Why school buildings and grounds are important

Despite the challenges presented by a tough financial climate, we must not forget the importance of having good quality places for young people to learn and for teachers to teach.

Badly designed spaces are not overlooked and encourage bullying.

Badly designed spaces are not overlooked and encourage bullying. Copyright CABE.

Well-designed buildings provide facilities that are fit for purpose, accessible to all and built to last. They lift the spirits and aspirations of everyone who uses them.

Pupils deserve good design

Our immediate environment influences our mood and behaviour. Research by CfBT Education Trust found that ‘a school building can tell students who they are and what they should think about the world’. Findings from Manchester Metropolitan University suggest that pupils in poorly designed schools ‘felt that they were a reflection of their school: undervalued, worthless, dirty and uncared for’. Many pieces of educational research show the link between low self esteem and underachievement. 

Teachers are motivated by working conditions

Schools are places of work as well as places of learning and new schools must be able to recruit and retain high quality staff. Research from PricewaterhouseCoopers shows that investment in buildings and spaces was one of the two most important factors in teacher motivation. For example, teachers have improved morale when working in a physical environment that functions well.

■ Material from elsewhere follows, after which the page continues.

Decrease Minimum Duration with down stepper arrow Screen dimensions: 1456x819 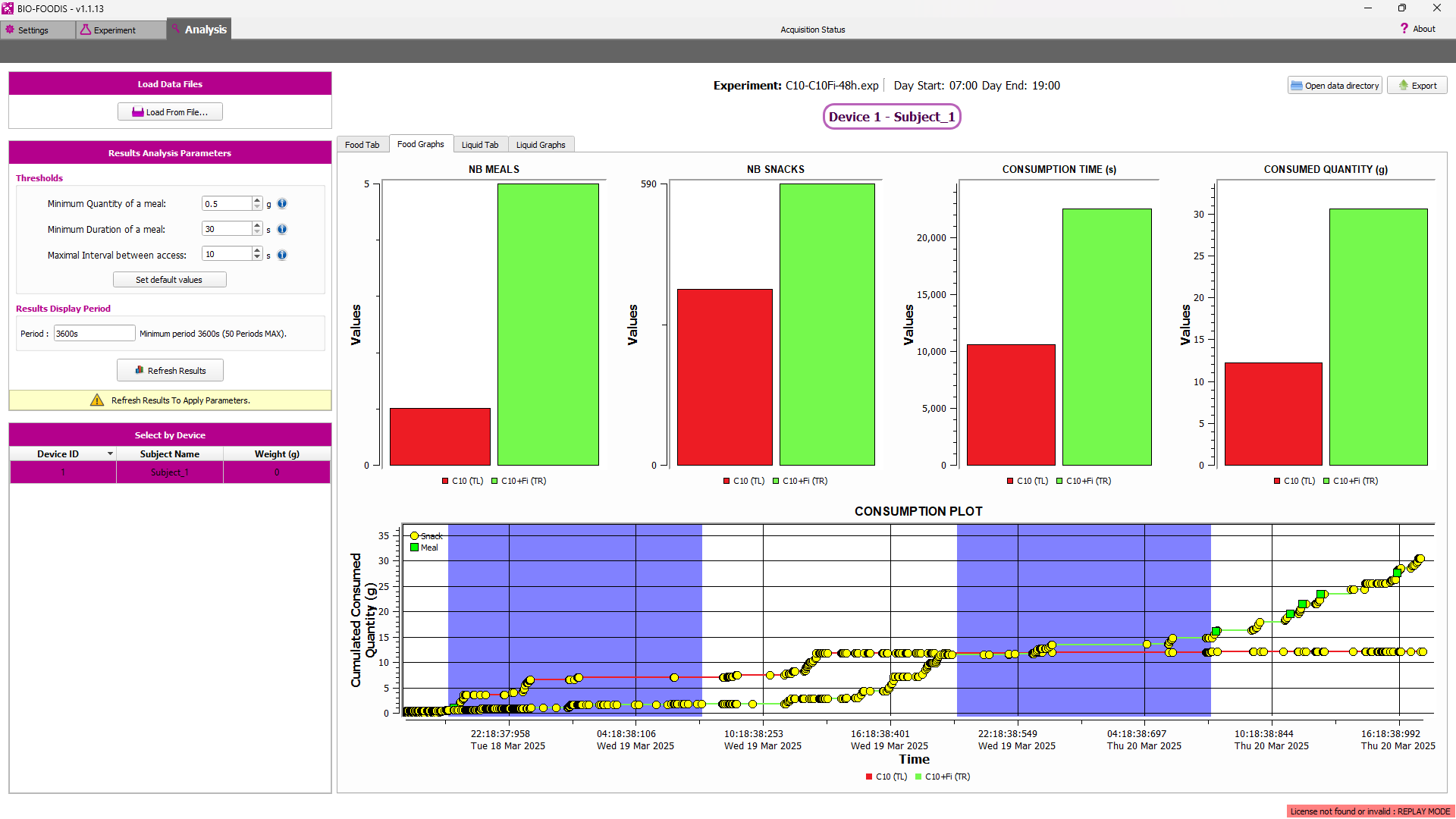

A poor environment affects everyone

There are negative consequences of working in a poorly designed school. Illnesses, including stress and voice problems, are exacerbated by poor acoustics, ventilation and heating. Research by BRE Trust as part of their Better performing schools project (2007) suggests that pupil concentration, energy levels and mood are influenced by basic environmental factors such as natural light, noise, air quality and temperature. These factors can all be improved without large capital expenditure.